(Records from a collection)
^^^^^^^^

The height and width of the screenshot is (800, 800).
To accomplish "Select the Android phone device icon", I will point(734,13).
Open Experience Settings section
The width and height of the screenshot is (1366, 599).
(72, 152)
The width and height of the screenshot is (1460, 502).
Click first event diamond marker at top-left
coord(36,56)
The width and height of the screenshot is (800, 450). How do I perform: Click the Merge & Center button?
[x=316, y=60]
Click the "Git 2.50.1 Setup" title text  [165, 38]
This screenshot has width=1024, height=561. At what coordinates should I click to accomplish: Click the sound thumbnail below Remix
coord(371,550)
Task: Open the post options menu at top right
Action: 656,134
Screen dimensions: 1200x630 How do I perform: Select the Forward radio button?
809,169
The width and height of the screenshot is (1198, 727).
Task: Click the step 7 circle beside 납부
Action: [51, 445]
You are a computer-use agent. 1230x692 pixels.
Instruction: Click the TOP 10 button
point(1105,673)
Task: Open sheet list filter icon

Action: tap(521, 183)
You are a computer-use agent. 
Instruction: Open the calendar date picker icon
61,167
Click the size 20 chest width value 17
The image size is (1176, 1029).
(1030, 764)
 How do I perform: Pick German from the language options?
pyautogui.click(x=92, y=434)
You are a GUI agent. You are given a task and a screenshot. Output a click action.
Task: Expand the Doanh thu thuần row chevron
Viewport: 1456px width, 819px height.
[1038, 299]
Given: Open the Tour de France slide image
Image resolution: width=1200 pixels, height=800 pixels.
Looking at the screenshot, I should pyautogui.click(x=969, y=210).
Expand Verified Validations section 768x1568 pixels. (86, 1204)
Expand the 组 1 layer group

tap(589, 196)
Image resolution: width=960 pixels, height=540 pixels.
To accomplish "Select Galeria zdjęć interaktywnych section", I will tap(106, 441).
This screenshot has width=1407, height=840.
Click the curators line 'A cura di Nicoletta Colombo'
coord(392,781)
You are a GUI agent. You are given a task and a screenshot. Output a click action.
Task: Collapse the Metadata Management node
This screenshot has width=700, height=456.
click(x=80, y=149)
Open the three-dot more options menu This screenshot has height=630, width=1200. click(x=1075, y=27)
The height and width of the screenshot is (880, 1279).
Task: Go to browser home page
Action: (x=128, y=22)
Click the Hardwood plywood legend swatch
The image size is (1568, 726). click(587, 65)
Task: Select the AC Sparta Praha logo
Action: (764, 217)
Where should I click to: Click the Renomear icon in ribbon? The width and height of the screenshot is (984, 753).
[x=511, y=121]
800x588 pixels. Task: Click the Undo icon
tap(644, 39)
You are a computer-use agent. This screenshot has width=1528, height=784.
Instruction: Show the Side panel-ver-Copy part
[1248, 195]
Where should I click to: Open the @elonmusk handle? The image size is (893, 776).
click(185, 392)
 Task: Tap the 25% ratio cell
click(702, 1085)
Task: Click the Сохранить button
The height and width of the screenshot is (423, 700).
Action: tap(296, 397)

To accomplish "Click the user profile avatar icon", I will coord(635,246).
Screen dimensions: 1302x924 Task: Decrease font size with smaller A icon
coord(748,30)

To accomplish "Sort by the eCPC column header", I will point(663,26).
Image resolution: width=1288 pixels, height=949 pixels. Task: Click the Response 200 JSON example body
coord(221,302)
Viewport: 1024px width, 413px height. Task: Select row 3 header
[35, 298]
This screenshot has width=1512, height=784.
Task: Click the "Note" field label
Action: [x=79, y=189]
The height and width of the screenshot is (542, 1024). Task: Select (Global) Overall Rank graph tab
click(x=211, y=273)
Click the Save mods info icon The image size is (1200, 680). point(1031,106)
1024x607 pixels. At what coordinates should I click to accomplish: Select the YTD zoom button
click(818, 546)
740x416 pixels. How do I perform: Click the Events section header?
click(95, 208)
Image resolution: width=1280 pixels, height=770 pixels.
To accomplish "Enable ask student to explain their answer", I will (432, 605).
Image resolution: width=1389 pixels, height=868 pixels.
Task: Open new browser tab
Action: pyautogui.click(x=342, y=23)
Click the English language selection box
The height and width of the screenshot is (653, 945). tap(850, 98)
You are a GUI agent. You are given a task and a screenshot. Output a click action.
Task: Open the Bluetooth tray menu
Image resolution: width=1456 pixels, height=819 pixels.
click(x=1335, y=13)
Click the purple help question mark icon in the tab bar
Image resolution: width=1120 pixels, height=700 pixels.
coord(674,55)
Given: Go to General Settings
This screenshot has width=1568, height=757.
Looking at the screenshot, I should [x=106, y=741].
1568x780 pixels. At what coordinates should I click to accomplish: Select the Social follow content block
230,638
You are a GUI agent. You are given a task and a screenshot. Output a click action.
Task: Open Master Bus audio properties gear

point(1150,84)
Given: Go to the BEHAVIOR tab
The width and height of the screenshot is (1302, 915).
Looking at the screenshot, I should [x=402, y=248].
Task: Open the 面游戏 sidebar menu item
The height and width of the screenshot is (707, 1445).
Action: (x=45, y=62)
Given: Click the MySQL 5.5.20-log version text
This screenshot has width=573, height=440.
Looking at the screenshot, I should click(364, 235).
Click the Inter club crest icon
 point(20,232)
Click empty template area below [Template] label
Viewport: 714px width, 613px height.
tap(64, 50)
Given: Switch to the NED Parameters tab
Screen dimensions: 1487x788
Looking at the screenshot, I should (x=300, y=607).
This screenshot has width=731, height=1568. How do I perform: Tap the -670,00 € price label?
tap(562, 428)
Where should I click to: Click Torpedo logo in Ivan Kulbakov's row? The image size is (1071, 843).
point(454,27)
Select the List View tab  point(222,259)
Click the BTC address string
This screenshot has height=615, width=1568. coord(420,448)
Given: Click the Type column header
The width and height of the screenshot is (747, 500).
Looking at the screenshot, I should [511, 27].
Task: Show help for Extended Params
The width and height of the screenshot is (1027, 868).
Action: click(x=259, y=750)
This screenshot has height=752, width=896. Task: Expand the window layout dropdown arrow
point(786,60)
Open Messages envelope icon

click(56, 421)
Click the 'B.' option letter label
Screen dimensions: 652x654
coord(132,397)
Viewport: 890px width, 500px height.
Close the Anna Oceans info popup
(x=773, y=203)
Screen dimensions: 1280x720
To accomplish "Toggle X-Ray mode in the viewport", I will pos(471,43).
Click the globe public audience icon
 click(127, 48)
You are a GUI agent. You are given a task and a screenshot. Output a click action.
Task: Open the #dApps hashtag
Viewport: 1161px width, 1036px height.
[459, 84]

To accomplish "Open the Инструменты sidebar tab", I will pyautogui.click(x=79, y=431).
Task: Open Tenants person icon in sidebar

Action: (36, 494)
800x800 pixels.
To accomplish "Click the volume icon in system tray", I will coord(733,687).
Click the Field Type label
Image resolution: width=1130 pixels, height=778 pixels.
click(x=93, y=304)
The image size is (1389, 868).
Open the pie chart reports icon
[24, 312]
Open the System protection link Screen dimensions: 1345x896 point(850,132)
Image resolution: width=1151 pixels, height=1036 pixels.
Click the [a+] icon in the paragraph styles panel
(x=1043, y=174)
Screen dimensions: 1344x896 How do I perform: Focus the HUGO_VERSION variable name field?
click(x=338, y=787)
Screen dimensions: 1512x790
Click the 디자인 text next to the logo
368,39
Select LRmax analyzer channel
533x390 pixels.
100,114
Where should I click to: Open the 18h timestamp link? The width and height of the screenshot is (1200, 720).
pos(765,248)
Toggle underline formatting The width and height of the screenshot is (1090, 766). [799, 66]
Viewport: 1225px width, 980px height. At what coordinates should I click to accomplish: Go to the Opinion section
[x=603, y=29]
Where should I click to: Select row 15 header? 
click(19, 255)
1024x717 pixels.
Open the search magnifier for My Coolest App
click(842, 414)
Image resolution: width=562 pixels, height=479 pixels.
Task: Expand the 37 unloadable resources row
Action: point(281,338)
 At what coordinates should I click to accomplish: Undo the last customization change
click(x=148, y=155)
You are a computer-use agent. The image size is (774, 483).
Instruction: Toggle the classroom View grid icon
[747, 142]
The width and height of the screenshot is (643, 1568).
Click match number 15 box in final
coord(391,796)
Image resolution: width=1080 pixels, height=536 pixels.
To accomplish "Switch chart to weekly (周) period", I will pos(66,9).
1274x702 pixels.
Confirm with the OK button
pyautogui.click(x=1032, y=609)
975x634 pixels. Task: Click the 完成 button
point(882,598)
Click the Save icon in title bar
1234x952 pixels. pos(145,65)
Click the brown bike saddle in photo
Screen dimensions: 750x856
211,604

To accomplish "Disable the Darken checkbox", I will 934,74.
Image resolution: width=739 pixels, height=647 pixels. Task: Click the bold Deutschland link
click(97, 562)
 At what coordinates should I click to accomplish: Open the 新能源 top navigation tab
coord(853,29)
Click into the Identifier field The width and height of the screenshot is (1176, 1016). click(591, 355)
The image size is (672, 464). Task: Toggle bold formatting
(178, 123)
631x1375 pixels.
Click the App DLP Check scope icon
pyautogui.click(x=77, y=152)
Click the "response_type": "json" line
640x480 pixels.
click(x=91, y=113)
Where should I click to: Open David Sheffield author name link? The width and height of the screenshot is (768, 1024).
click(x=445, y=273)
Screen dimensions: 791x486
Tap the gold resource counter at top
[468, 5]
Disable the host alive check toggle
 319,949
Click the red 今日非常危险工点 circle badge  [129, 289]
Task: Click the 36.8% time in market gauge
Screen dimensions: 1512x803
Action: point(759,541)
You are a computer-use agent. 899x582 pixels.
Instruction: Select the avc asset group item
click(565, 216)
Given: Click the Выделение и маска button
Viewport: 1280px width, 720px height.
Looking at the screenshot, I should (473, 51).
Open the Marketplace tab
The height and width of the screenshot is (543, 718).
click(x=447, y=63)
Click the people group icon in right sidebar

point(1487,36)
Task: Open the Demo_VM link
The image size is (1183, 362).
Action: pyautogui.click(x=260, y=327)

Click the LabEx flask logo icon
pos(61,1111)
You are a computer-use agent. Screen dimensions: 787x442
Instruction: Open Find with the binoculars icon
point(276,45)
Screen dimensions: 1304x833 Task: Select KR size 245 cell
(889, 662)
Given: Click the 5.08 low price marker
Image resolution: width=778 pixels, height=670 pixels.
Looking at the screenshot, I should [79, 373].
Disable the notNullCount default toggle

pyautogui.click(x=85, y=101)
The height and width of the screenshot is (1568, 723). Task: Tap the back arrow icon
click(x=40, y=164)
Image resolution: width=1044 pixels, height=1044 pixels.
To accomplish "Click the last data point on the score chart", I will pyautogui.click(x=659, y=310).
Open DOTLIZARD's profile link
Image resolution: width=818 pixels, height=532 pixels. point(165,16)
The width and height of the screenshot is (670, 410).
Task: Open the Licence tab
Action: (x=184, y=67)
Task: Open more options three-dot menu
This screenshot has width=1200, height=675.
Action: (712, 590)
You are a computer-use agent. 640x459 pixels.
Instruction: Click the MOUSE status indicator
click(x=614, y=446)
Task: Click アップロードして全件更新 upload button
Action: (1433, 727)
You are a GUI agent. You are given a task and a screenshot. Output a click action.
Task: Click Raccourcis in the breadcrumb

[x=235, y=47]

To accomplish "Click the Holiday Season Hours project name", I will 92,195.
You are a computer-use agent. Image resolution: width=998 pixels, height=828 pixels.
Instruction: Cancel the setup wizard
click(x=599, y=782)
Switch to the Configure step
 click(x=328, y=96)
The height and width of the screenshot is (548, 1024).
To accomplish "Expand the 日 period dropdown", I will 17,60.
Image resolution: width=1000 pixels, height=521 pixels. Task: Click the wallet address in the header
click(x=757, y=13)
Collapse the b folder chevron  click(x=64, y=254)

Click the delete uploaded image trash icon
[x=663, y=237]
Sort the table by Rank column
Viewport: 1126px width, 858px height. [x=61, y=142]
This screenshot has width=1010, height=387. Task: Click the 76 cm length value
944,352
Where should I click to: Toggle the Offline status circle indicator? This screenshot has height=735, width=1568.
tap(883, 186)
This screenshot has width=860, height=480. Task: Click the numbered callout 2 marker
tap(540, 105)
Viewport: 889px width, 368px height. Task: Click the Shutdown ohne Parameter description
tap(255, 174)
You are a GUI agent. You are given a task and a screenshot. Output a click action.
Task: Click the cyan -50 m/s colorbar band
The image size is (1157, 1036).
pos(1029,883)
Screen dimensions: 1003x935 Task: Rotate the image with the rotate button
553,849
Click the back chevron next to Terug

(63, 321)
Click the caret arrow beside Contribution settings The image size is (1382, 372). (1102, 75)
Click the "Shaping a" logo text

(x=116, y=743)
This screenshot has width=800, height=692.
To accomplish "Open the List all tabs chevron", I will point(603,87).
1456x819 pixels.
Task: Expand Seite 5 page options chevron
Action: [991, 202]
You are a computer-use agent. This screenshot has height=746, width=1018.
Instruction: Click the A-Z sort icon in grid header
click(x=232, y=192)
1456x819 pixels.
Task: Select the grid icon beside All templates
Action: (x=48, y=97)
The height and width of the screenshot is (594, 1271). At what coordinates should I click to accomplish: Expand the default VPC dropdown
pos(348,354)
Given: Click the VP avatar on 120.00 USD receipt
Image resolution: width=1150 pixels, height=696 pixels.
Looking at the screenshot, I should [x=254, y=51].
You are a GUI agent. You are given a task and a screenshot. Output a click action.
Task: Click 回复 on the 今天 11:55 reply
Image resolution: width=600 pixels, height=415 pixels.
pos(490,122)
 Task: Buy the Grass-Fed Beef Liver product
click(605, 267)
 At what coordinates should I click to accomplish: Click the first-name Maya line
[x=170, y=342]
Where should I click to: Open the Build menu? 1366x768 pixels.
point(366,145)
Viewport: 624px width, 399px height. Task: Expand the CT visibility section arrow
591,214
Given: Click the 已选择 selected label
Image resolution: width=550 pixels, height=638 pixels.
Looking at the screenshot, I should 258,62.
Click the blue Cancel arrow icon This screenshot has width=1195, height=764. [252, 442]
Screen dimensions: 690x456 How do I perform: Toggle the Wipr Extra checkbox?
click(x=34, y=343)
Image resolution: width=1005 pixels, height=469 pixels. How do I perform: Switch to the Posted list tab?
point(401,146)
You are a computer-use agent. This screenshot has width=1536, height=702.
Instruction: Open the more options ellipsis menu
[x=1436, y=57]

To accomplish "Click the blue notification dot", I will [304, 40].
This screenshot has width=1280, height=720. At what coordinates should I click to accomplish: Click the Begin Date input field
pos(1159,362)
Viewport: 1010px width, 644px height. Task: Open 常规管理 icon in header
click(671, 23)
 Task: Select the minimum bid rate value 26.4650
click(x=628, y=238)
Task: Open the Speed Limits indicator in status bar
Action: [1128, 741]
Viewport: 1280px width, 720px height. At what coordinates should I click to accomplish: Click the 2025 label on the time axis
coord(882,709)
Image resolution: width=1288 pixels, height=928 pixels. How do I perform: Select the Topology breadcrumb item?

^^^^^^^^

* [To do] Out of the entries above, write out only the lines between the line holding "Task: Show help for Extended Params" and the line holding "Viewport: 890px width, 500px height.", inclusive, each exactly as given.

* [Written solution]
Task: Show help for Extended Params
The width and height of the screenshot is (1027, 868).
Action: click(x=259, y=750)
This screenshot has height=752, width=896. Task: Expand the window layout dropdown arrow
point(786,60)
Open Messages envelope icon

click(56, 421)
Click the 'B.' option letter label
Screen dimensions: 652x654
coord(132,397)
Viewport: 890px width, 500px height.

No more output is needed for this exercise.